> _Task requirements_:
Copy each of the following lines word for word.

:::

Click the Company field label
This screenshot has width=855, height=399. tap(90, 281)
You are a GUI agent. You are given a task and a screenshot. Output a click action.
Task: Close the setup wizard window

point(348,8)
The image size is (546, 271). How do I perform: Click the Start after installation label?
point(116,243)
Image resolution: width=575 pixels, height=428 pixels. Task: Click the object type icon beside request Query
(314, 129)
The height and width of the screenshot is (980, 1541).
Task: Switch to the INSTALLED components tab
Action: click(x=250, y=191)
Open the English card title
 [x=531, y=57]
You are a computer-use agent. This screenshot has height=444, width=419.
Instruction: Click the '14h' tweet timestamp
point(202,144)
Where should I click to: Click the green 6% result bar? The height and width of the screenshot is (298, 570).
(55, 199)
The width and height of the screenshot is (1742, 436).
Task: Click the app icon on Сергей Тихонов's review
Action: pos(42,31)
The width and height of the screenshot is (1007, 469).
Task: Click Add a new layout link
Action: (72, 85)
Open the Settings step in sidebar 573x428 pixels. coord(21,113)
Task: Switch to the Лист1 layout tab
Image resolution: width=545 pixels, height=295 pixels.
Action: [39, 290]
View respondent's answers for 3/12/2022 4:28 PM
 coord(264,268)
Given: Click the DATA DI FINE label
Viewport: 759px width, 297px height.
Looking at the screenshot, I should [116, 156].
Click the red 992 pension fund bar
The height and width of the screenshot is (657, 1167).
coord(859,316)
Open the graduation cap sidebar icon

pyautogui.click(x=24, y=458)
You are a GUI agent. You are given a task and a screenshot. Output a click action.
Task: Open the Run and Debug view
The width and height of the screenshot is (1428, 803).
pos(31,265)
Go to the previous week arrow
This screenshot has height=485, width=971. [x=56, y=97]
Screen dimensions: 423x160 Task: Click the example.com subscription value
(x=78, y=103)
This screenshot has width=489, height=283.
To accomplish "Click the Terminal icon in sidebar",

:::

> _Solution for this task_:
Click the Company field label
This screenshot has width=855, height=399. tap(90, 281)
You are a GUI agent. You are given a task and a screenshot. Output a click action.
Task: Close the setup wizard window

point(348,8)
The image size is (546, 271). How do I perform: Click the Start after installation label?
point(116,243)
Image resolution: width=575 pixels, height=428 pixels. Task: Click the object type icon beside request Query
(314, 129)
The height and width of the screenshot is (980, 1541).
Task: Switch to the INSTALLED components tab
Action: click(x=250, y=191)
Open the English card title
 [x=531, y=57]
You are a computer-use agent. This screenshot has height=444, width=419.
Instruction: Click the '14h' tweet timestamp
point(202,144)
Where should I click to: Click the green 6% result bar? The height and width of the screenshot is (298, 570).
(55, 199)
The width and height of the screenshot is (1742, 436).
Task: Click the app icon on Сергей Тихонов's review
Action: pos(42,31)
The width and height of the screenshot is (1007, 469).
Task: Click Add a new layout link
Action: (72, 85)
Open the Settings step in sidebar 573x428 pixels. coord(21,113)
Task: Switch to the Лист1 layout tab
Image resolution: width=545 pixels, height=295 pixels.
Action: [39, 290]
View respondent's answers for 3/12/2022 4:28 PM
 coord(264,268)
Given: Click the DATA DI FINE label
Viewport: 759px width, 297px height.
Looking at the screenshot, I should [116, 156].
Click the red 992 pension fund bar
The height and width of the screenshot is (657, 1167).
coord(859,316)
Open the graduation cap sidebar icon

pyautogui.click(x=24, y=458)
You are a GUI agent. You are given a task and a screenshot. Output a click action.
Task: Open the Run and Debug view
The width and height of the screenshot is (1428, 803).
pos(31,265)
Go to the previous week arrow
This screenshot has height=485, width=971. [x=56, y=97]
Screen dimensions: 423x160 Task: Click the example.com subscription value
(x=78, y=103)
This screenshot has width=489, height=283.
To accomplish "Click the Terminal icon in sidebar",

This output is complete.